Sunset over Sydney Harbour. Picture: Noel Kessel Source: The Daily Telegraph

IT’S the scientific equivalent of the rich keep getting richer, and it appears to have the same outcome – the planet keeps getting warmer.

Scientists from the CSIRO in Hobart and the Lawrence Livermore National Laboratory in California have used the most accurate study yet of ocean saltiness to show the world’s dry areas, like Australia, are getting drier and its wet areas getting wetter.

And it’s happening at an alarming rate.

“It’s this idea that the rich get richer, so the high rainfall areas will become more rainy, and the low rainfall areas will become drier,” says research oceanographer Dr Susan Wijffels, co-author of a new paper which appears in the journal Science.

“We see that reflected in the (oceans’) surface salinity field where the salty areas are getting saltier and the fresh areas are getting fresher.”

The scientific team says the rate at which the atmosphere moves water from dry spots to wet spots increased by four per cent between 1950-2000 – twice as fast as predicted by current climate models.

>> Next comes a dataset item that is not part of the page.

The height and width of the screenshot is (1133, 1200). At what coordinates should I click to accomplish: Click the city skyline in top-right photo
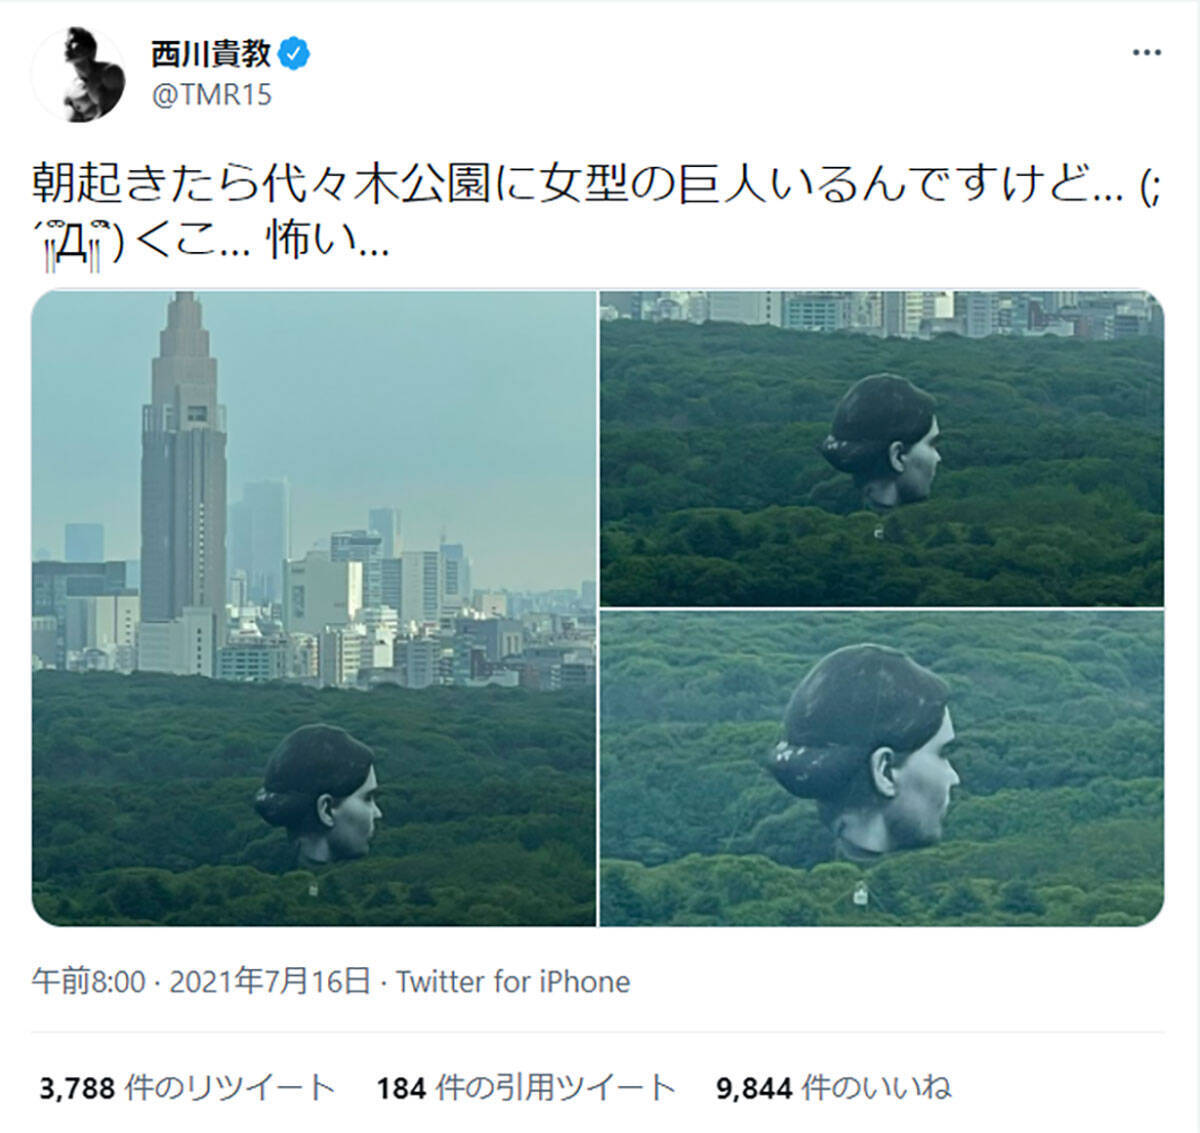pyautogui.click(x=882, y=314)
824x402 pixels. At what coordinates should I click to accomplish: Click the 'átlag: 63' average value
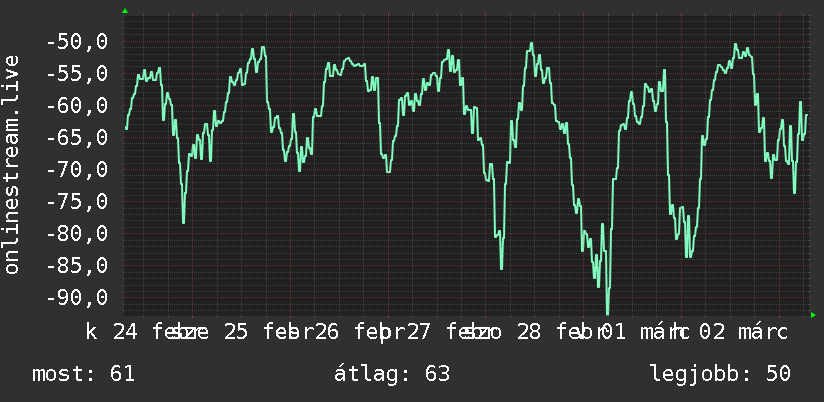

They conservatively estimate it could triple by the end of the century, leaving dry land masses like Australia struggling to meet their need for fresh water.

“We’re pretty sure that this is clear evidence it’s already happening, that the water cycle has accelerated and the rates at which it’s accelerating per degree of warming are probably higher than our current models project,” Dr Wijffels said.

“You can already see some of the small changes, some of the loss of rainfall that’s happened in some parts of Australia like the southwest, what a challenge that’s presented now to the water planning authorities around securing surface water supplies to feed the city of Perth.

“That loss is only a few per cent so, if we see a very large percentage change in how the water cycle functions, then it will be quite challenging.”

Australia would continue to experience the periodic El Nino and La Nina dry and wet spells, but the game would have very different rules.

“What we need to prepare for is an underlying, long-term change of the background,” Dr Wijffels said.

“El Nino and La Nina will continue to happen without a doubt, they’re going to be coming and going as they always have for thousands of years.

“Underneath that the base climate is going to be drifting … the dry areas are going to become even more water stressed and the wet regions will probably become wetter.”

The study is considered one of the most accurate of its type because data was collected from ocean monitoring equipment, including the Argo fleet of 3500 robotic floats deployed over the past decade.

Scientists have previously struggled to produce estimates of water cycle changes because land-based observations of rainfall and evaporation are sparse.